Which of the lines below include "green"? Each one should be copied out.
(Source information)
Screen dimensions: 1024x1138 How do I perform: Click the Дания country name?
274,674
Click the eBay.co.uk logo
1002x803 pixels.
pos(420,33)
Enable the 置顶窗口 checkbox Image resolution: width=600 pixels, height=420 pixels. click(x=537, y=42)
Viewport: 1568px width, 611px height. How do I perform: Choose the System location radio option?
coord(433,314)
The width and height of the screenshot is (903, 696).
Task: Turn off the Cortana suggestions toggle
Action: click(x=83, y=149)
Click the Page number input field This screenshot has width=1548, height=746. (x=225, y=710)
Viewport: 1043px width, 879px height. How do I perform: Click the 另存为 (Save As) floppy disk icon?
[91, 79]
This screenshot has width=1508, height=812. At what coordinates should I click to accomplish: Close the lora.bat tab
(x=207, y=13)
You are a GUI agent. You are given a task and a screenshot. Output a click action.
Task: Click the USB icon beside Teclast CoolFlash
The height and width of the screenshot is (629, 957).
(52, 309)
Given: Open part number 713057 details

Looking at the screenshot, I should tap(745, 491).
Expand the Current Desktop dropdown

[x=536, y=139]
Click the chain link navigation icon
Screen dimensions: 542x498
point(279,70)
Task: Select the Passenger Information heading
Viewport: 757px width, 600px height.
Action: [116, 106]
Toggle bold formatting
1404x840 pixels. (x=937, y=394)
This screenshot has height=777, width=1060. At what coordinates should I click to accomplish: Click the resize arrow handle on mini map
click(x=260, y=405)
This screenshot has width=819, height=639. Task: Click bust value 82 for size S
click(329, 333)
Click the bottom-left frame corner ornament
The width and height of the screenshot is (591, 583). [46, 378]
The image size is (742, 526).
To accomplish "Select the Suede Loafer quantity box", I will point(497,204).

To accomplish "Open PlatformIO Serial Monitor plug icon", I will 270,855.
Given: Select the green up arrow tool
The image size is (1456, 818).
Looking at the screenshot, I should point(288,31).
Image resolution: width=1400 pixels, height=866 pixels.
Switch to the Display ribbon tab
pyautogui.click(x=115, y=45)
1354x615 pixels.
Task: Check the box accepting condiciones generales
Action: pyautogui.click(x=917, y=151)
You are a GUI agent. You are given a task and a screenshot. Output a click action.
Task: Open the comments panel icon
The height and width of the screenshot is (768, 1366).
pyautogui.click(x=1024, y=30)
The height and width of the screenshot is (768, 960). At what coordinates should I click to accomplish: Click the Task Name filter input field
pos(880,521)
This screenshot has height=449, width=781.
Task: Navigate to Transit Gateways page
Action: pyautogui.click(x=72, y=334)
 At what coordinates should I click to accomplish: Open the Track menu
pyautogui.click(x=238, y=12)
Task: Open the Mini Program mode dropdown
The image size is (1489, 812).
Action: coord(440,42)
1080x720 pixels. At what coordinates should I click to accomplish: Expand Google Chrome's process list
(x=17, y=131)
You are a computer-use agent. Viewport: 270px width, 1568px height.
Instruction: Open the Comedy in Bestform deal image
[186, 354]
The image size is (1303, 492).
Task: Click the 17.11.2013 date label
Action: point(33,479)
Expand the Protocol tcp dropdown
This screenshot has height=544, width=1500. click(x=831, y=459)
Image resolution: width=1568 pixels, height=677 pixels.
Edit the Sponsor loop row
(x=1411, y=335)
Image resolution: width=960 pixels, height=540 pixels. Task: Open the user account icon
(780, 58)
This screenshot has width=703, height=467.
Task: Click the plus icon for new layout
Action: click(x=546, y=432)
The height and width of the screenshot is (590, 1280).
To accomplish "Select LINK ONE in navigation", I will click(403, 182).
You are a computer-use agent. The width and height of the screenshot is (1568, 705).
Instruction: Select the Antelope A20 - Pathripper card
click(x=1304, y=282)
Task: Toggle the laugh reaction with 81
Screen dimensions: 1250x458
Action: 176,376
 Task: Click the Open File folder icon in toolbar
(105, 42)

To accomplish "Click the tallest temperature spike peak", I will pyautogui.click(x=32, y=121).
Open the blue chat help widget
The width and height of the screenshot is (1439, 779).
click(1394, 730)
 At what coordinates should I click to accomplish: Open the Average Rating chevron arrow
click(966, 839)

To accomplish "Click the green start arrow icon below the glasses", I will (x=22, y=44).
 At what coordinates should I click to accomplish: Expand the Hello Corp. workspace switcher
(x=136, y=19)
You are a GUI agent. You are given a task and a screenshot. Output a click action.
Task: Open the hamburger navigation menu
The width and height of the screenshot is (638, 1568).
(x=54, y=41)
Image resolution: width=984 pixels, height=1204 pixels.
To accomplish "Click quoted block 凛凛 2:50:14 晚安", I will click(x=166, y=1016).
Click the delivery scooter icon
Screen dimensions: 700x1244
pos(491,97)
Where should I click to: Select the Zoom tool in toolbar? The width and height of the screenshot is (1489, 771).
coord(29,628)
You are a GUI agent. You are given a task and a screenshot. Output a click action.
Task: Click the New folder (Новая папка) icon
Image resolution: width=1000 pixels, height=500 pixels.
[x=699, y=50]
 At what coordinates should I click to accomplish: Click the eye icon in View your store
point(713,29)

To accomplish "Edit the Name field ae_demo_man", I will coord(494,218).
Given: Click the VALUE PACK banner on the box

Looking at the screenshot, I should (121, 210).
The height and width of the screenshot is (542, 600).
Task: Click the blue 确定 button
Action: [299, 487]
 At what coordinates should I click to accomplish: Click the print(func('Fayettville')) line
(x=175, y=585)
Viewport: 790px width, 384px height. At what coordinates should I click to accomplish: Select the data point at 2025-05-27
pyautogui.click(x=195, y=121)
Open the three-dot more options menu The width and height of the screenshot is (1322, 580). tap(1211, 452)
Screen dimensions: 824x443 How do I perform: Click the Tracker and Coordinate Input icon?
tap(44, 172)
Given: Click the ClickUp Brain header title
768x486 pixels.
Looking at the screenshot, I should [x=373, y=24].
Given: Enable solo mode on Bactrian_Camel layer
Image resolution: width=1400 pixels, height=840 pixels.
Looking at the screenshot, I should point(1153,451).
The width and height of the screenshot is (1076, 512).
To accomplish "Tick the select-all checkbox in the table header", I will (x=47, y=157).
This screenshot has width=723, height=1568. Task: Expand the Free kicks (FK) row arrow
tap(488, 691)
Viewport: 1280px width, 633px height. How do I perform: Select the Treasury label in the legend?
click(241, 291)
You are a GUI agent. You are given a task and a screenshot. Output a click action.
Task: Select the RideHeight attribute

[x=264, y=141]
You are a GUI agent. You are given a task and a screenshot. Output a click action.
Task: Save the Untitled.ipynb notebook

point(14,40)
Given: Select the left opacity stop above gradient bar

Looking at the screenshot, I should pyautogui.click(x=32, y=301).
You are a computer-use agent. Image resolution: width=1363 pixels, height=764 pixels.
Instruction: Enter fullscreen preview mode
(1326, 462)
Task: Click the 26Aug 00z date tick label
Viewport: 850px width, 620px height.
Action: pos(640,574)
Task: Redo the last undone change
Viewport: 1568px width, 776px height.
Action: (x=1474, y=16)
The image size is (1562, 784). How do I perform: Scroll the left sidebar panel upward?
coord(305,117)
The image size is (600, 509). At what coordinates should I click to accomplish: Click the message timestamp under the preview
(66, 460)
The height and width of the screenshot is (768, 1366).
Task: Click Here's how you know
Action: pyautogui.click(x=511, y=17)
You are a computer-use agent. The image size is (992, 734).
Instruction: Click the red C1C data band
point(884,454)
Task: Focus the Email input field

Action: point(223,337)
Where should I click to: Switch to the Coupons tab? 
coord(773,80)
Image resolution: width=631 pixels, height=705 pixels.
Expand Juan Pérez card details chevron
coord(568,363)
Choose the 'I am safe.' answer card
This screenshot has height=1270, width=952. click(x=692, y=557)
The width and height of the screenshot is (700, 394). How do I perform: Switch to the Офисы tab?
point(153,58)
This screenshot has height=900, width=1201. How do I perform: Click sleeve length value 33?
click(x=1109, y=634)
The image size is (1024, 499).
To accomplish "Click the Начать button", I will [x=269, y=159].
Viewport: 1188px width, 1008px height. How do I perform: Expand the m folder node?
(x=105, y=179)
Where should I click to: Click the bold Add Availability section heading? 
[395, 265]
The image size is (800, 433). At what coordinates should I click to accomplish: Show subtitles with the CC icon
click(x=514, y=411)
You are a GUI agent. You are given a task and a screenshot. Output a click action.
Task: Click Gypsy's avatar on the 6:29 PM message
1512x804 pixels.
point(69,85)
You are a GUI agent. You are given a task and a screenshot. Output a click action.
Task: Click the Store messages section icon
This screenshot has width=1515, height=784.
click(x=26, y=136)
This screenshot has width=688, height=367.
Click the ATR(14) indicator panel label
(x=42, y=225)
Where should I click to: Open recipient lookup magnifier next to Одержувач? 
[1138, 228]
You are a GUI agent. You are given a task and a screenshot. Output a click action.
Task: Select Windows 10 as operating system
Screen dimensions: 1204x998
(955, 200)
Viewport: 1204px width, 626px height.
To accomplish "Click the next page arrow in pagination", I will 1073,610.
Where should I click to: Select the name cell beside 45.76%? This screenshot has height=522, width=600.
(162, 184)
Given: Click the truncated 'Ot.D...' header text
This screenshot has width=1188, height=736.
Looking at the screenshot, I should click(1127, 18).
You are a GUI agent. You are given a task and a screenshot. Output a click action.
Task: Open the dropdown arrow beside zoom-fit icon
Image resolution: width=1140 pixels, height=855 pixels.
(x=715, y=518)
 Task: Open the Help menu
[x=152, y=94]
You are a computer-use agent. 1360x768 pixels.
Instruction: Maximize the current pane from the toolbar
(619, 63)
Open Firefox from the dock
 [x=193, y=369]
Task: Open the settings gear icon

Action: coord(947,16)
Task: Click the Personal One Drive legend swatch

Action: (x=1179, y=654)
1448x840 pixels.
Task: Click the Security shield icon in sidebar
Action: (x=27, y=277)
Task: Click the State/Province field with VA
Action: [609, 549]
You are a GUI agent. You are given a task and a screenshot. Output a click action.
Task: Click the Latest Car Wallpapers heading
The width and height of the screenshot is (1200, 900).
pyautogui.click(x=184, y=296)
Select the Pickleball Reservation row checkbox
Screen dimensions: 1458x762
(End Source information)
**Answer**
Given: Select the green up arrow tool
To accomplish "Click the green start arrow icon below the glasses", I will (x=22, y=44).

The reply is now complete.